[Page]
• • • • •
Pour croire à la mort de Garibaldi et accepter en même temps l’hypothèse de sa réincarnation, il faudrait admettre que le gouvernement de Victor-Emmanuel se fût entendu avec son fils Menotti et ses lieutenants Nuto et Corte, — et voilà qui n’est plus du tout vraisemblable.

Après sa soumission, le chef des Chemises-Rouges, transporté sur un brancard à la caserne de la Marchesina, où il passa la nuit, fut embarqué le lendemain sur la Duca di Genova, à destination du fort de Varignano. Il y demeura plusieurs mois. S’il était vrai qu’il y fût mort et qu’on lui eût substitué le Livournais Sgaranelli, ce n’aurait donc pu être à l’insu et sans la complicité du gouvernement italien. Or, celui-ci commençait à trouver bien gênant Garibaldi. Loin qu’il eût intérêt à le ressusciter, il n’eût point été fâché, je crois, d’être débarrassé à tout jamais de ce brouillon.
• • • • •
[Données fournies]

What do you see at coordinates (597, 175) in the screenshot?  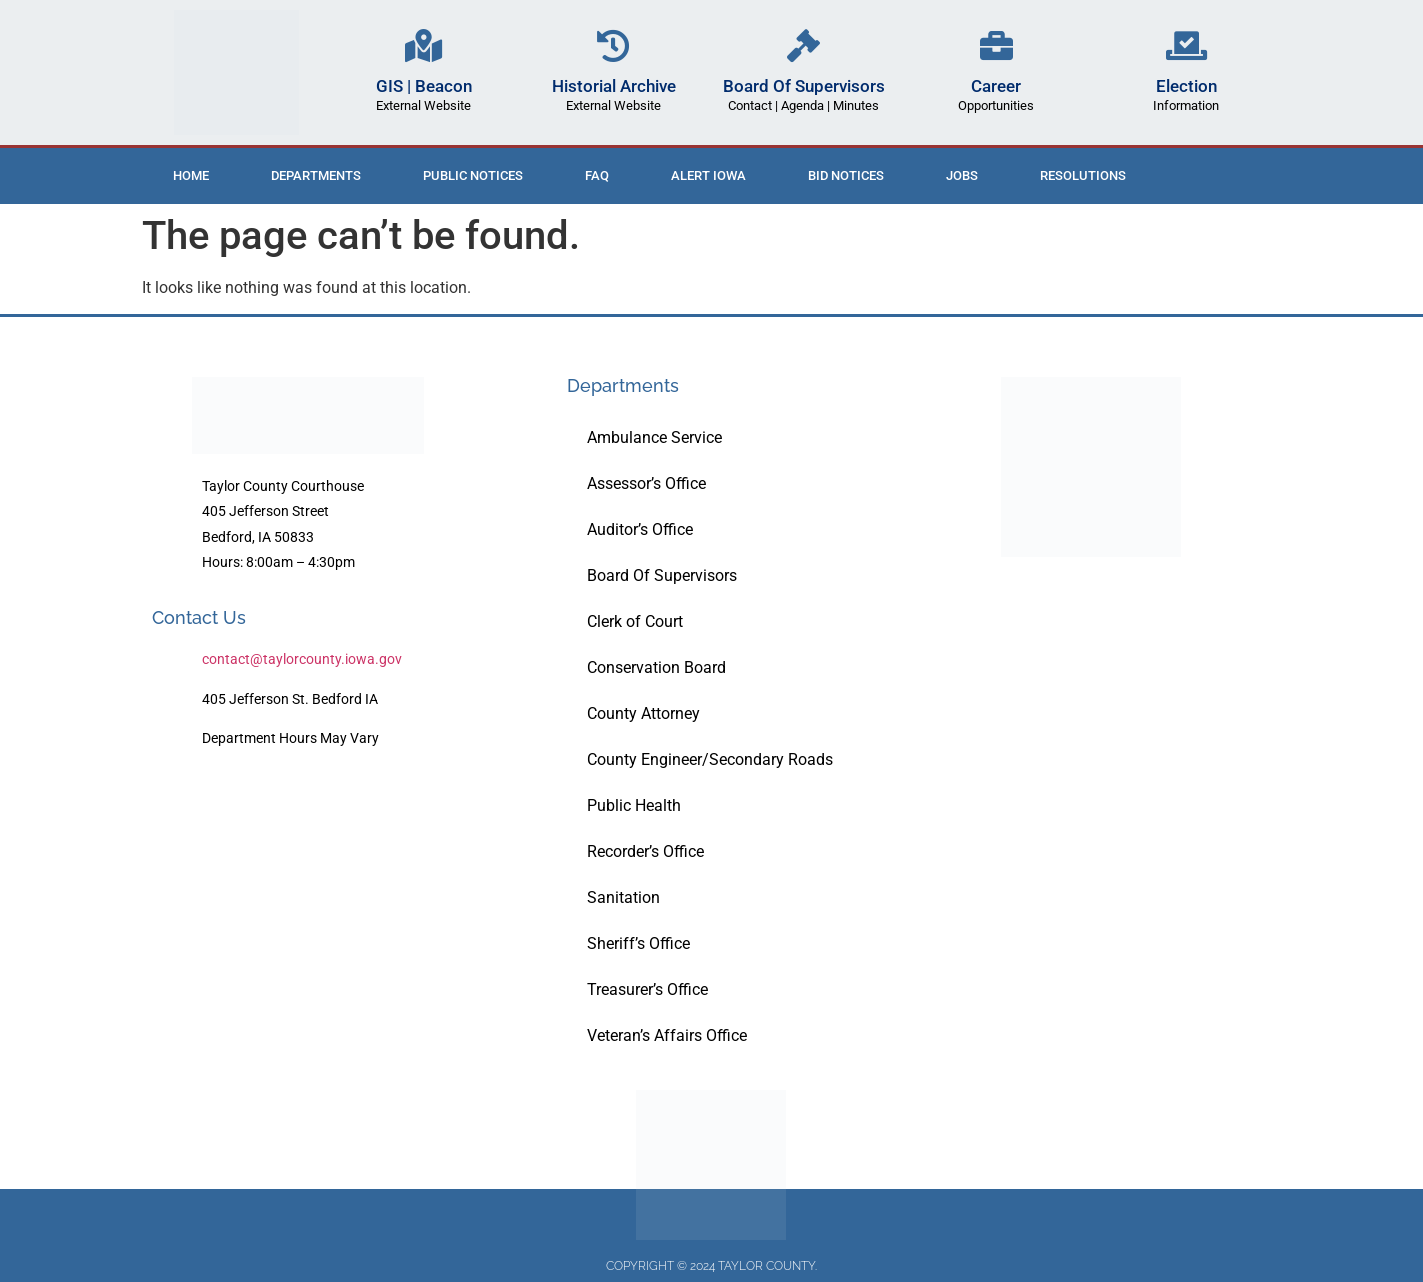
• • • • •
[Objectif] Reprenez le texte sur la mort supposée de Garibaldi et poursuivez-le à partir de sa dernière phrase. Les lignes n'ont aucun rôle à jouer ici.

[Résultat]
Telles sont, entre beaucoup d’autres, quelques-unes des raisons qui m’empêchent, aujourd’hui encore, d’adopter les conclusions de M. Le Gonidec de Traissan. Je les exposai dans un article déjà ancien. J’espérais entraîner ainsi l’excellent homme dans un débat public, où il eût sorti ses derniers arguments. Peut-être les a-t-il consignés dans des mémoires qui paraîtront quelque jour. Peut-être s’en est-il tenu à de simples impressions. Ou peut-être, tout simplement, comme je l’insinuais plus haut, y avait-il un grain de chimérisme dans ce cerveau par ailleurs si net et si lucide. N’est-ce pas un autre Breton célèbre, l’abbé Moigno, qui se fit fort, un beau jour, de prouver que Napoléon était un simple mythe solaire et ses douze maréchaux une incarnation des signes du zodiaque ?

Le Gonidec était peut-être cousin de ce Moigno-là.